Wie viele sorbische Eier Gerlinde Friedrich bis heute gemacht hat, kann sie nicht mehr sagen. „Eine Menge“, schätzt sie nur. Gerade zu DDR-Zeiten war dieser österliche Schmuck heiß begehrt. In den 70er und 80er Jahren hat sie das Kunstgewerbe in Sonneberg regelmäßig mit zwei mit ihren Schätzen vollgepackten Eierpaletten beliefert. Extra dafür hat sie sich eine Hobbygenehmigung beim Rat des Kreises besorgt, schließlich sollte alles seine Richtigkeit haben.

Unvergessen ist für sie eine Einladung nach der Wende in die Alte Schäferei nach Ahorn.
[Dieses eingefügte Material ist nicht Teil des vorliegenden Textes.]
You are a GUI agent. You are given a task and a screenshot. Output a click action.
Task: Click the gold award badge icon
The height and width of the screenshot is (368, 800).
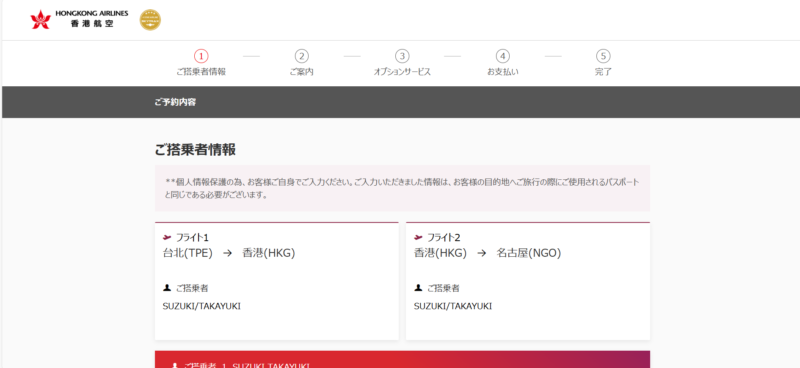150,20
Auch hier sollte Gerlinde Friedrich ihre sorbischen Eier verkaufen. „Gute Idee“, dachte sie so bei sich, denn diese schöne Tradition soll möglichst in vielen Haushalten zu sehen sein. Doch als sie ihre Preise befestigte, sind die Veranstalter aus allen Wolken gefallen. „Das geht nicht, das ist viel zu billig“, stellten sie fest. „Aber hier haben es meine Eier sogar ins bayerische Fernsehen geschafft“, ist sie heute noch stolz.

Die schöne Technik hat sie im Laufe der Jahre auch an andere weitergegeben. Zu Veranstaltungen im Spielzeugmuseum wie beispielsweise der Museumsweihnacht ist sie ebenfalls mit ihren Utensilien angereist wie in Kloster Veßra. Auch so mancher Elternabend im Kindergarten wurde zur Bastelstunde, in der sich andere die Technik von Gerlinde Friedrich erklären ließen. „Und natürlich im Seniorenkreis“ ergänzt sie.

Natürlich ist das Hobby sehr aufwendig und auch zeitintensiv. Allein für das Wachsen eines Eis plant sie eine Viertel- bis halbe Stunde ein. Dann noch das Färben und Entwachsen. Das Auspusten der Eier ist da noch nicht mitgerechnet. „Aber es macht mir immer noch großen Spaß“, sagt sie und freut sich, dass zu den Eiern, die sie vor 40 Jahren das erste Mal gemacht hat, immer wieder neue hinzukommen.